明明显存还有很多,但他报错OSError: (External) CUDA error(700), an illegal memory access was encountered.
Checklist:
- 查找历史相关issue寻求解答
- 翻阅FAQ常见问题汇总和答疑
- 确认bug是否在新版本里还未修复
- 翻阅PaddleX 使用文档
描述问题
我用paddlex里面目标检测的案例程序 改了一下数据处理,主要是图片尺寸大小 后面训练批次的大小也该小为4了 但出现了 OSError: (External) CUDA error(700), an illegal memory access was encountered. [Hint: 'cudaErrorIllegalAddress'. The device encountered a load or store instruction on an invalid memory address. This leaves the process in an inconsistentstate and any further CUDA work will return the same error. To continue using CUDA, the process must be terminated and relaunched. ] (at ..\paddle\phi\backends\gpu\cuda\cuda_info.cc:258)
复现
- 您是否已经正常运行我们提供的教程? 不能
- 您是否在教程的基础上修改代码内容?还请您提供运行的代码 改了
import paddlex as pdx
from paddlex import transforms as T
# 下载和解压昆虫检测数据集
dataset = 'https://bj.bcebos.com/paddlex/datasets/insect_det.tar.gz'
pdx.utils.download_and_decompress(dataset, path='./')
# 定义训练和验证时的transforms
# API说明:https://github.com/PaddlePaddle/PaddleX/blob/develop/docs/apis/transforms/transforms.md
train_transforms = T.Compose([T.Resize([320,320],interp='CUBIC'),T.RandomVerticalFlip(),T.RandomCrop(),T.Normalize()])
eval_transforms = T.Compose([T.Resize([320,320],interp='CUBIC'),T.RandomHorizontalFlip(),T.CenterCrop(),T.Normalize()])
# 定义训练和验证所用的数据集
# API说明:https://github.com/PaddlePaddle/PaddleX/blob/develop/docs/apis/datasets.md
train_dataset = pdx.datasets.VOCDetection(
data_dir='insect_det',
file_list='insect_det/train_list.txt',
label_list='insect_det/labels.txt',
transforms=train_transforms,
shuffle=True)
eval_dataset = pdx.datasets.VOCDetection(
data_dir='insect_det',
file_list='insect_det/val_list.txt',
label_list='insect_det/labels.txt',
transforms=eval_transforms,
shuffle=False)
# 初始化模型,并进行训练
# 可使用VisualDL查看训练指标,参考https://github.com/PaddlePaddle/PaddleX/blob/develop/docs/visualdl.md
num_classes = len(train_dataset.labels)
model = pdx.det.PicoDet(num_classes=num_classes)

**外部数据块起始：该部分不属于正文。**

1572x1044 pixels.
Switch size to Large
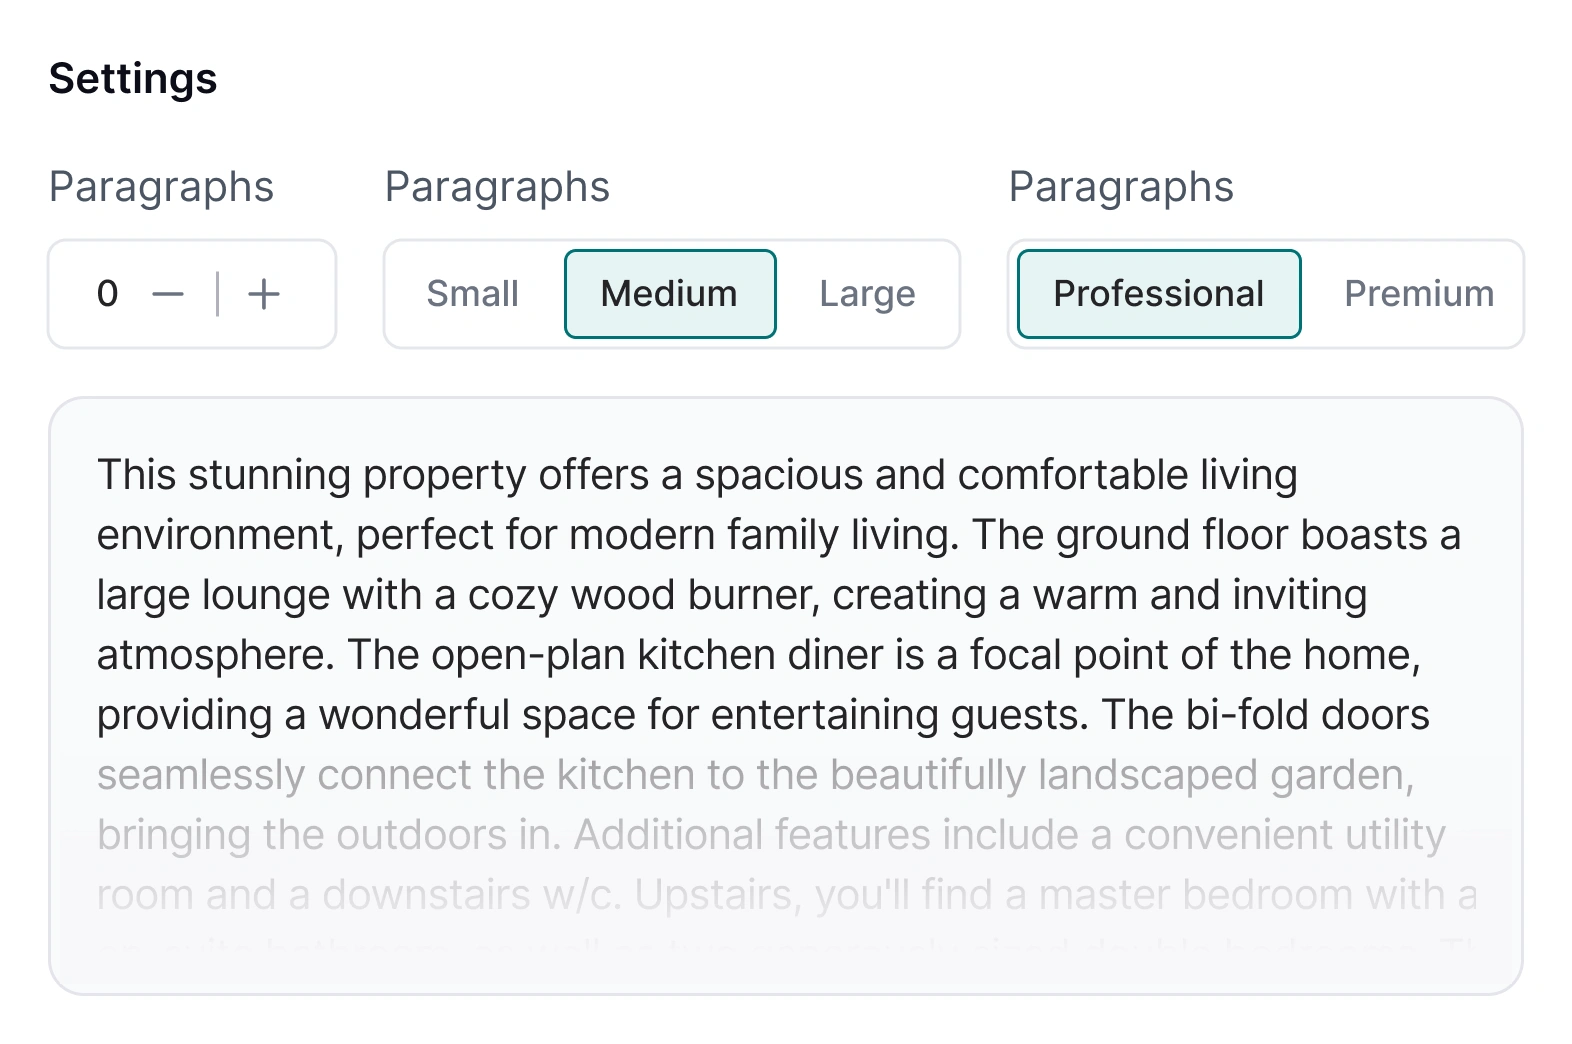coord(867,294)
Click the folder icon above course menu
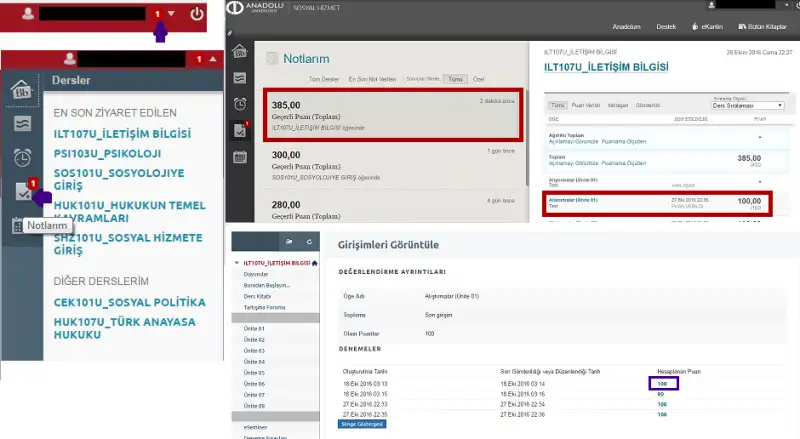Viewport: 800px width, 439px height. (x=289, y=243)
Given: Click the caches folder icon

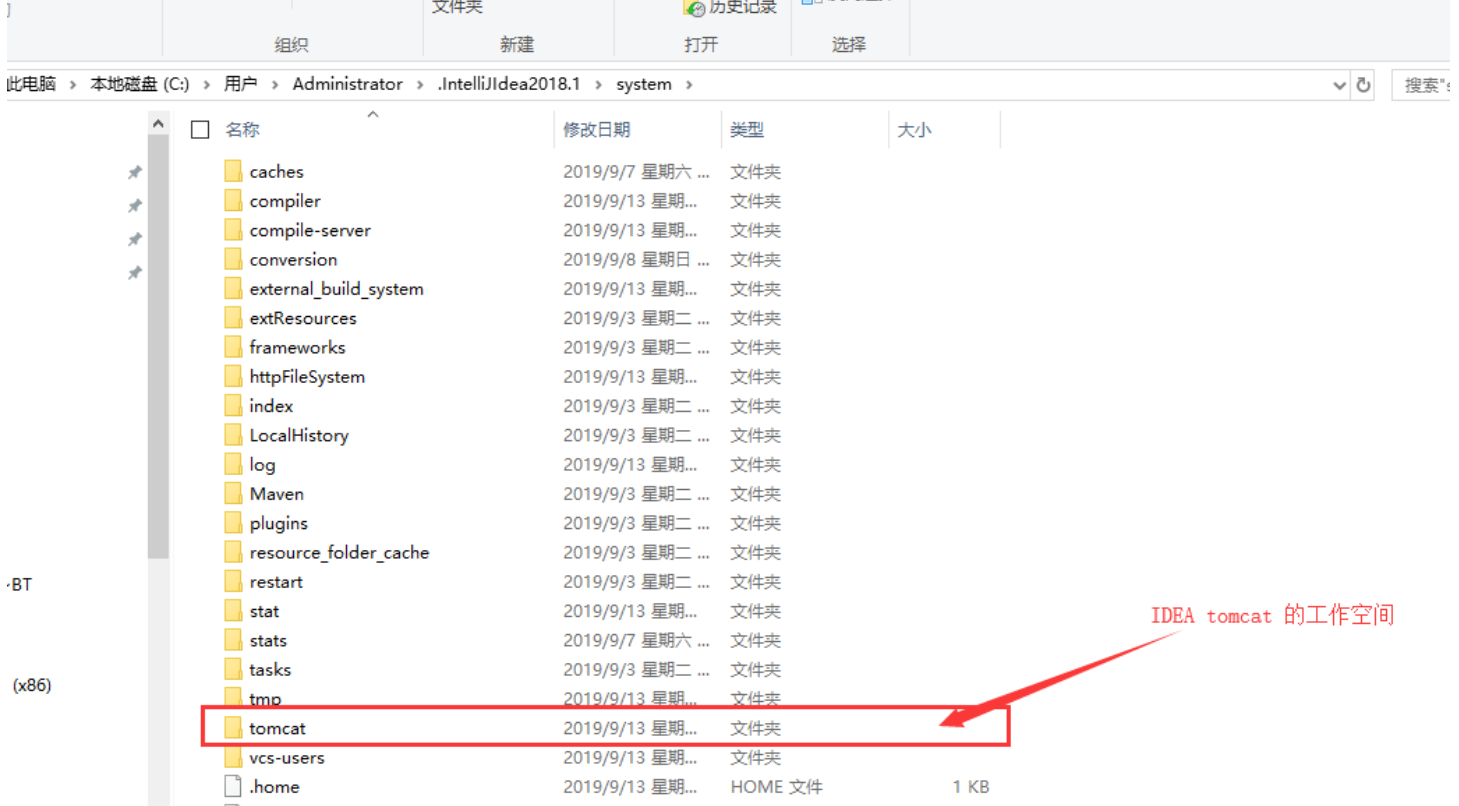Looking at the screenshot, I should pos(233,172).
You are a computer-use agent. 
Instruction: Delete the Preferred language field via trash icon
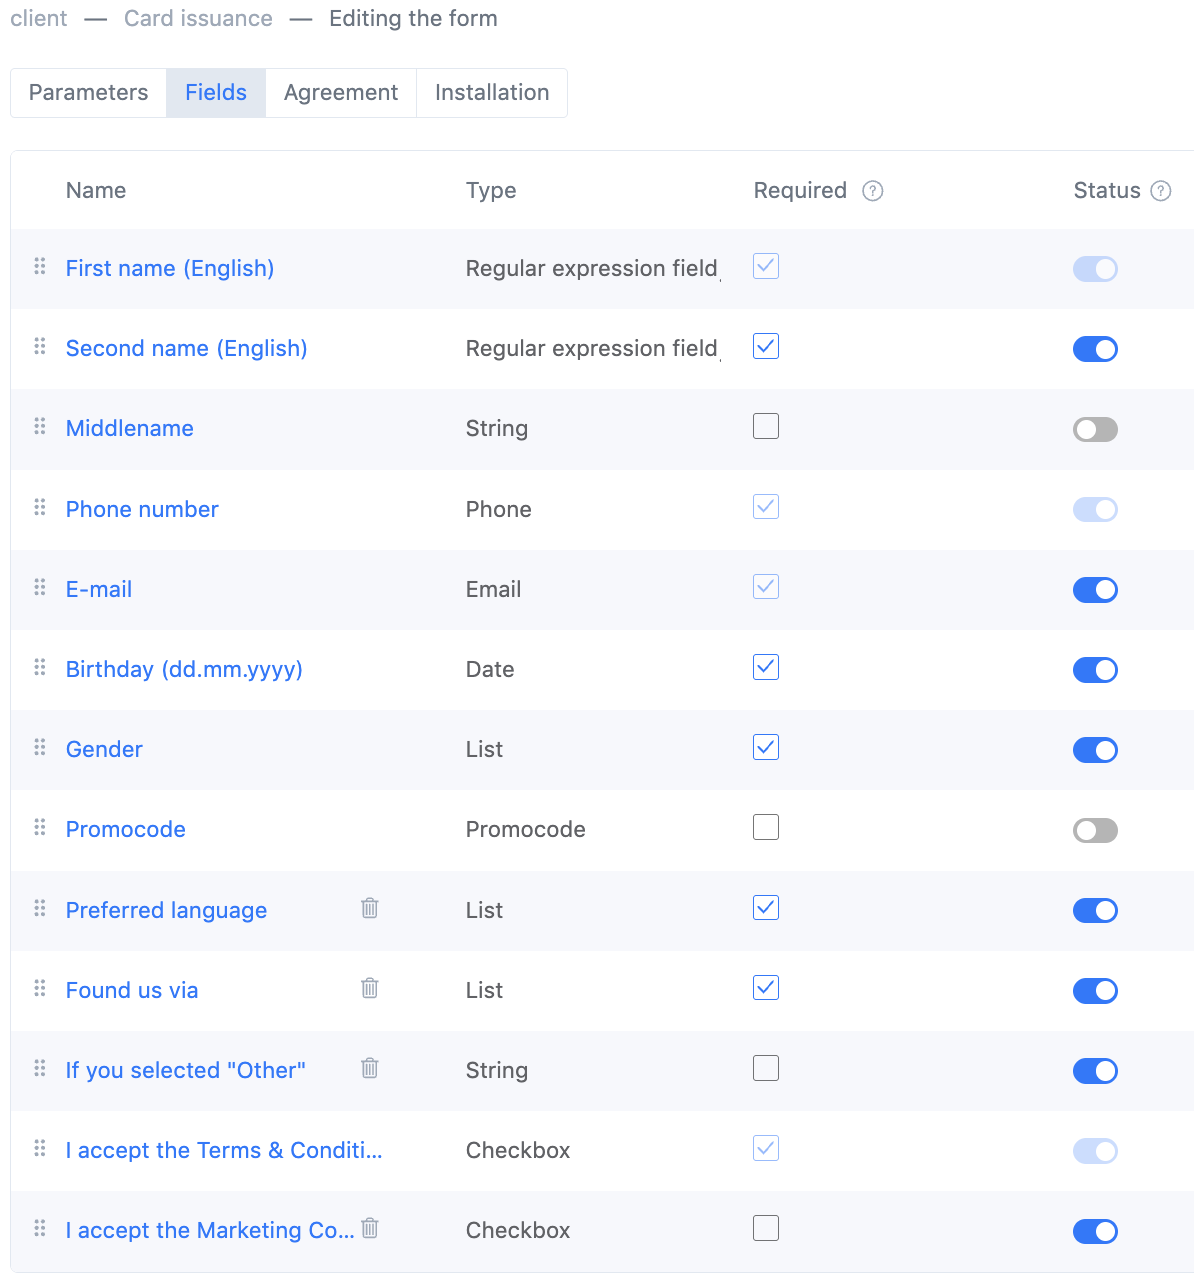coord(370,908)
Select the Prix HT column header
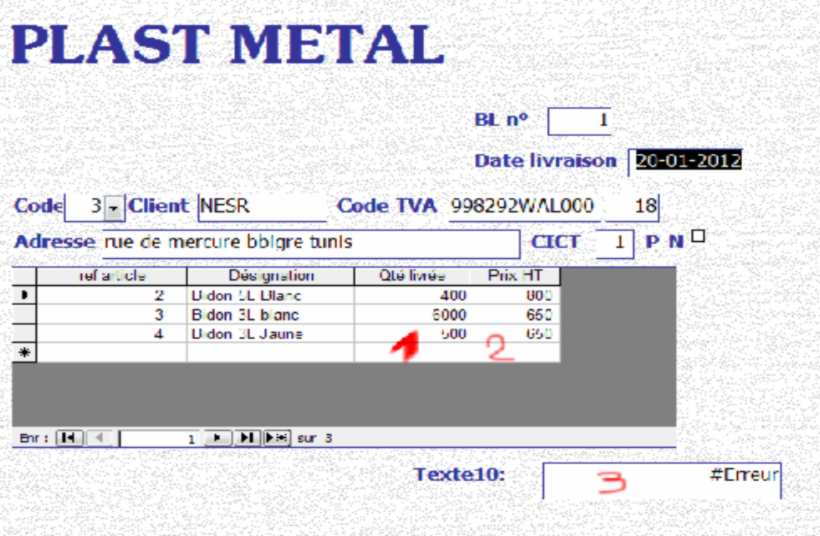 pos(515,276)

# API说明:https://github.com/PaddlePaddle/PaddleX/blob/develop//docs/apis/models/detection.md
# 各参数介绍与调整说明:https://github.com/PaddlePaddle/PaddleX/blob/develop//docs/parameters.md
model.train(
num_epochs=270,
train_dataset=train_dataset,
train_batch_size=4,
eval_dataset=eval_dataset,
learning_rate=0.001 / 8,
warmup_steps=1000,
warmup_start_lr=0.0,
save_interval_epochs=5,
lr_decay_epochs=[216, 243],
save_dir='output/yolov3_darknet53')
- 您使用的数据集是? 案例程序自己下的
- 请提供您出现的报错信息及相关log OSError: (External) CUDA error(700), an illegal memory access was encountered. [Hint: 'cudaErrorIllegalAddress'. The device encountered a load or store instruction on an invalid memory address. This leaves the process in an inconsistentstate and any further CUDA work will return the same error. To continue using CUDA, the process must be terminated and relaunched. ] (at ..\paddle\phi\backends\gpu\cuda\cuda_info.cc:258)
环境
- 请提供您使用的PaddlePaddle和PaddleX的版本号 paddlepaddle-gpu2.3.1.post116 paddle2.1.0
- 请提供您使用的操作系统信息,如Linux/Windows/MacOS windows
- 请问您使用的Python版本是? python3.7
- 请问您使用的CUDA/cuDNN的版本号是? CUDA11.6 `cuDNN8.4
我后面发现只有用Picodet模型才会报错
降低cuda版本到11.2试试
python OK.py
2022-08-22 17:16:52,476-WARNING: type object 'QuantizationTransformPass' has no attribute '_supported_quantizable_op_type'
2022-08-22 17:16:52,476-WARNING: If you want to use training-aware and post-training quantization, please use Paddle >= 1.8.4 or develop version
D:\anaconda308\envs\paddleX2022\lib\site-packages\paddlex\ppcls\data\preprocess\ops\timm_autoaugment.py:38: DeprecationWarning: BILINEAR is deprecated and will be removed in Pillow 10 (2023-07-01). Use Resampling.BILINEAR instead.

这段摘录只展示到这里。